Modern cars increasingly are equipped with advanced driver-assistance systems, a trend that is accelerating demand for plastic housings to accommodate electronic parts and components such as sensors, antennas, and control units. Laser transmission welding is becoming popular as a joining method during the production of these housings.

Consequently, Lanxess is upgrading its technical center in Dormagen, Germany, with a laser welding machine featuring an extensive range of equipment and state-of-the-art technology from PolyMerge GmbH, a provider of welding machines for plastics based in Geretsried, Germany. “With this highly versatile equipment, we want to develop new laser-welding materials and make them series-ready more quickly. We will also be able to emulate our customers’ production environment and help them more quickly and with tighter focus,” says Frank Krause, an expert in plastics joining processes in the High Performance Materials (HPM) business unit at Lanxess.
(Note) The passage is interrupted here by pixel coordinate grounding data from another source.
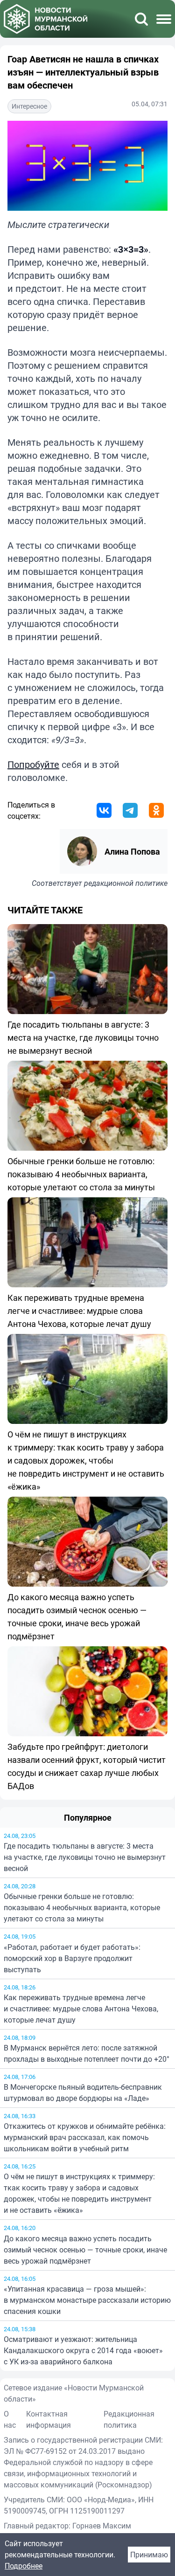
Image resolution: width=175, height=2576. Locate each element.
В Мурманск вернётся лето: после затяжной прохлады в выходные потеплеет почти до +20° (86, 2053)
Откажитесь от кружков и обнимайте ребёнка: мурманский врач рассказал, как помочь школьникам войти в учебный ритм (85, 2137)
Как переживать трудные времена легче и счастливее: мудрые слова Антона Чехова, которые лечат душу (81, 2008)
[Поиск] (141, 19)
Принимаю (149, 2554)
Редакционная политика (129, 2419)
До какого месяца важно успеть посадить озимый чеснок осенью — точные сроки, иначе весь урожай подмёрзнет (85, 2249)
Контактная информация (48, 2419)
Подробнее (23, 2566)
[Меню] (163, 19)
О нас (10, 2419)
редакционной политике (126, 883)
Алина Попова (132, 851)
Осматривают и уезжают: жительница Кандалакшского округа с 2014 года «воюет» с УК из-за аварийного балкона (83, 2350)
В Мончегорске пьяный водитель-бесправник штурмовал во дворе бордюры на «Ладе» (83, 2092)
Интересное (29, 106)
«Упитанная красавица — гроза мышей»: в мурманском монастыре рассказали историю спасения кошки (87, 2300)
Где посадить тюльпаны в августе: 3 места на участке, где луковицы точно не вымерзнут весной (85, 1857)
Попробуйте (33, 764)
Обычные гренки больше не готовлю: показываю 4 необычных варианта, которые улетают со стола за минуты (82, 1907)
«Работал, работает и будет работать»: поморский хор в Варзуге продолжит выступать (72, 1958)
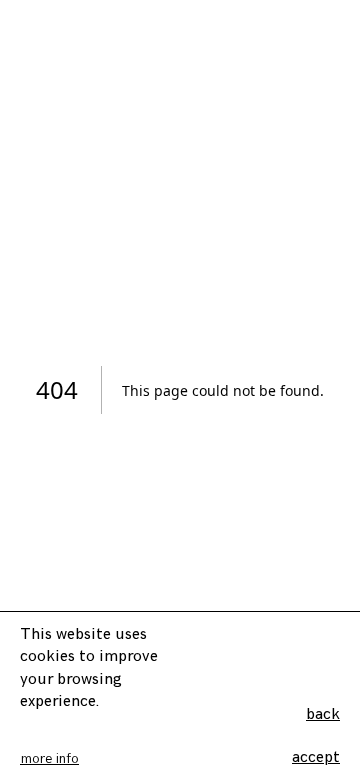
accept (316, 757)
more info (49, 758)
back (323, 714)
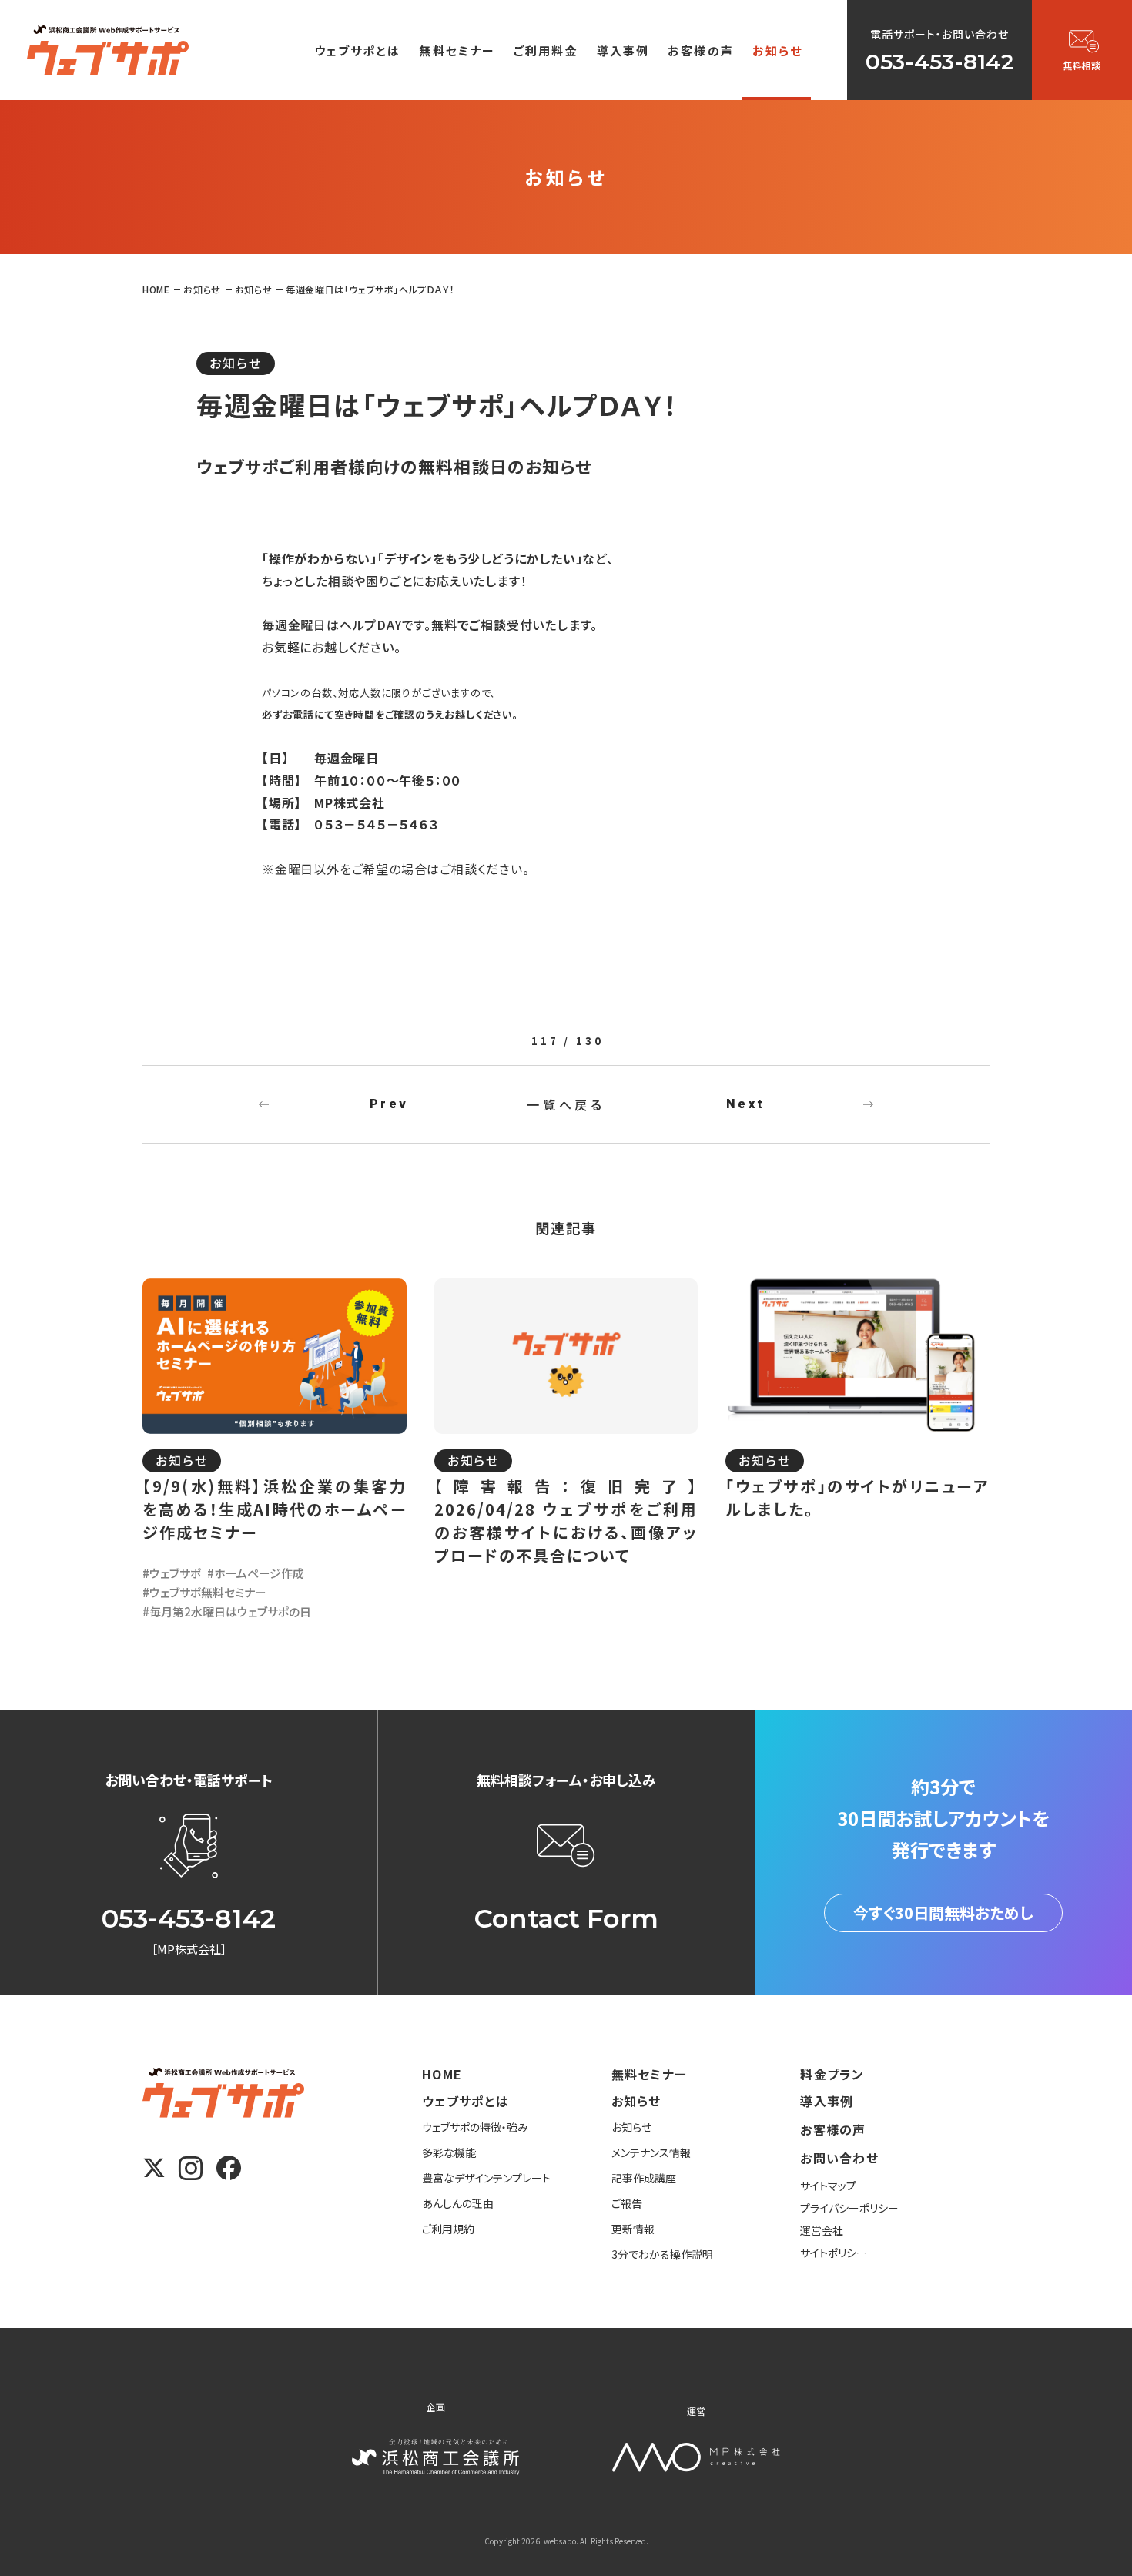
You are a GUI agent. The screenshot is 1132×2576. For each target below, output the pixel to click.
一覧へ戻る (566, 1104)
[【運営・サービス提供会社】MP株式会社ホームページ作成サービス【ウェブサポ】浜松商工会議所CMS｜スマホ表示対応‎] (108, 50)
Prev (389, 1104)
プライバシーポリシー (849, 2208)
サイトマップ (828, 2185)
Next (745, 1104)
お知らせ (235, 362)
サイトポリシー (833, 2252)
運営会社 (821, 2230)
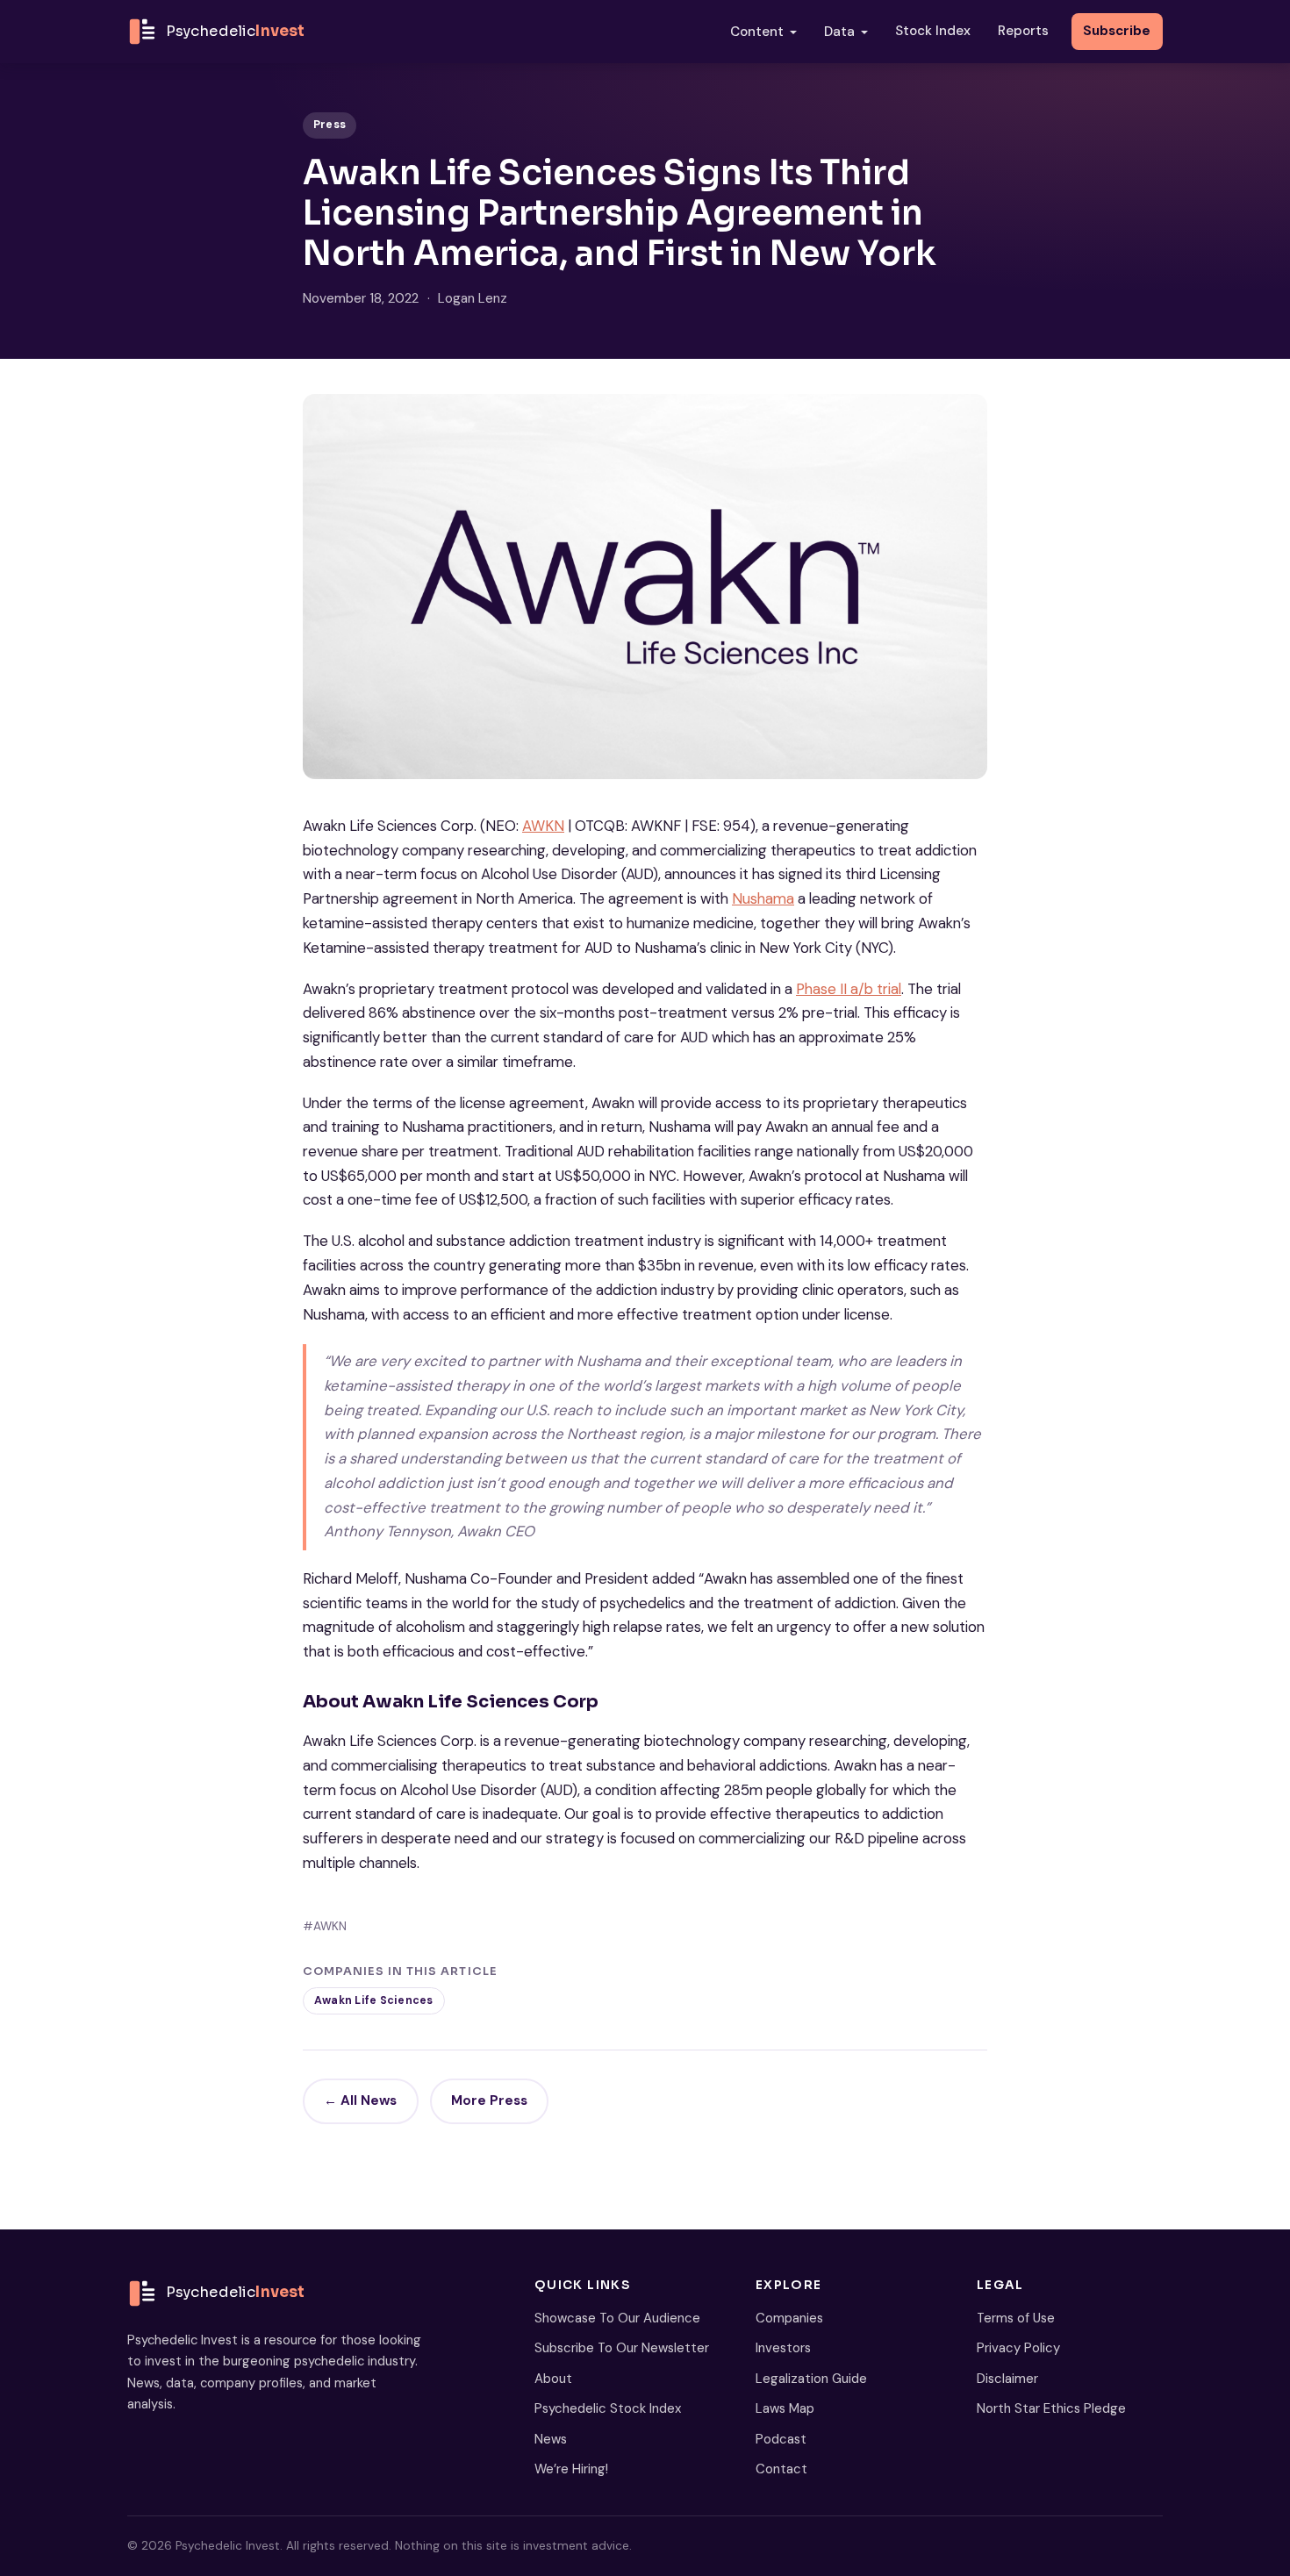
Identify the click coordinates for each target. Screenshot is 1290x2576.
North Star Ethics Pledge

Laser transmission welding involves passing a laser beam through a laser-transparent component. The beam is then absorbed by a second, usually carbon black, component underneath. The beam’s energy causes localized melting on the surface of the second component. The heat generated by the process plasticizes the surface of the first component, as well, forming a material weld.

The procedure is normally used for welding covers onto housings. Compared with traditional joining techniques such as vibration and ultrasonic welding, the advantage of laser transmission welding is that the electronic components in the housing are subjected to almost no thermal or mechanical stress. Krause notes: “It also enables very small components with complex geometries to be mass-produced cost-efficiently and, therefore, meets the growing trend toward miniaturization of electrical and electronic functions.” The new machine uses an ytterbium fiber laser with a wavelength range of 1,080 nanometers and 300 watts of power.

Lanxess has already developed test specimens that can be used to reproduce typical conditions during the laser transmission welding of small and large electronics housings to define, for example, the weld line geometry and wall thickness of the translucent component. “These test specimens allow us to help our customers with many sorts of questions and problems. But we’re also supporting them with a range of additional laser-welding-related services such as simulation-based warpage optimization designed to make joining processes safer and more stable,” says Krause.

Lanxess will showcase these and other developments at K 2022 in Düsseldorf, Germany, on Oct. 19 to 26, 2022. The company will exhibit in booth C 76-78 in hall 6.